HAMMOND – With a prestigious Marie Curie fellowship in hand, Polish chemist Iwona Dabkowska could go nearly anywhere in the world for post-doctoral studies and research.

     So, what made her leave her research station in Berlin and choose Southeastern Louisiana University?

     “That man,” says Dabkowska, pointing across the lab to Thomas Sommerfeld, assistant professor of theoretical and computational chemistry at Southeastern. Dabkowska’s colleagues in Berlin knew that her research interests in molecular chemistry were closely aligned with Sommerfeld’s and strongly suggested she consider collaborating with him.

     In Southeastern’s Molecular Simulations Laboratory, Sommerfeld and his student researchers are working to working to develop a theory that explains why atoms that have extra electrons tend to break their chemical bonds.

     “Electrons are like the glue that holds atoms together when they form molecules,” he explains. “It’s not your usual glue though, because only the exact amount will bind the atoms; too few or too many, and the atoms won’t stick. Understanding this mechanism has very practical applications, especially in DNA research.”

     Sommerfeld came to Southeastern two years ago from the University of Pittsburgh where he was a research assistant professor. “Thomas's international reputation is due to the fact that he is doing research atthe forefront of his field,” said Gerard Blanchard, head of the Department of Chemistry and Physics. “The real beneficiaries of this are our students. They not only learn science in the classroom, but by participating in guided research they contribute to the making of new science.”

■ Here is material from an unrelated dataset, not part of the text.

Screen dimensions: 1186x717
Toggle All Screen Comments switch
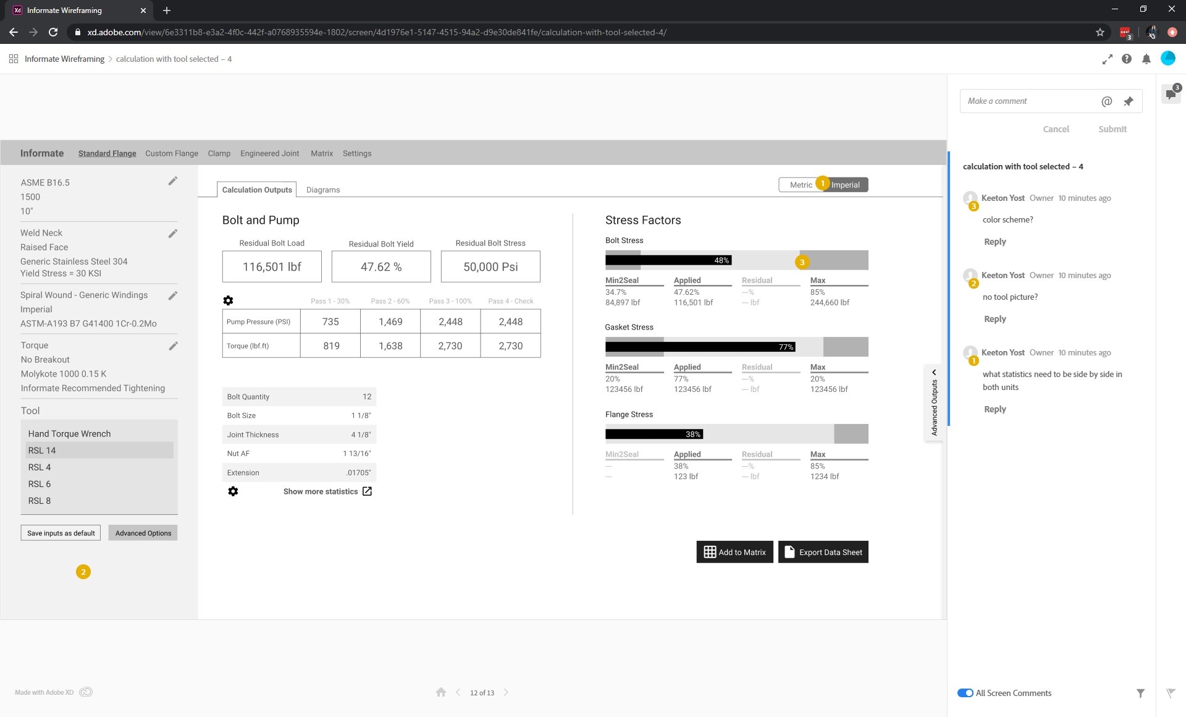click(965, 693)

     Dabkowska spent a month in March and April at Southeastern working alongside Sommerfeld and his students. The Marie Curie Fellowship allows individual researchers to participate in a research team in another country for several weeks. The program is funded by the European Commission, the executive body of the 27-nation European Union.

     After earning her doctorate at the University of Gdanzk, Dabkowska worked at the Pacific Northwest National Laboratory in Richmond, Wash., one of 10 national laboratories affiliated with the U.S. Department of Energy. She later joined Freie Universitaet in Berlin, where she is doing her current research.

     “The work we are doing involves extremely small molecules,” she said. “It is mostly computational work that we are able to do on a computer. So we should be able to collaborate very easily on our future research projects.”

     While staying in Hammond – a community she enjoyed but which she admits is considerably different from either Berlin or the west coast, Dabkowska stayed at the “Inn at Southeastern.” The Inn is Southeastern’s former president’s residence which now serves as a temporary home for visiting faculty and other guests.

     “It was a wonderful opportunity and a real honor to be able to interact with a scientist like Dr. Dabkowska,” said Rebecca Weber of Hammond, a junior majoring in chemistry. “Working in this lab has given me a great appreciation for scientists like Dr. Dabkowska and Dr. Sommerfeld; it’s an experience that I would not have gained by only interacting with them in the classroom.”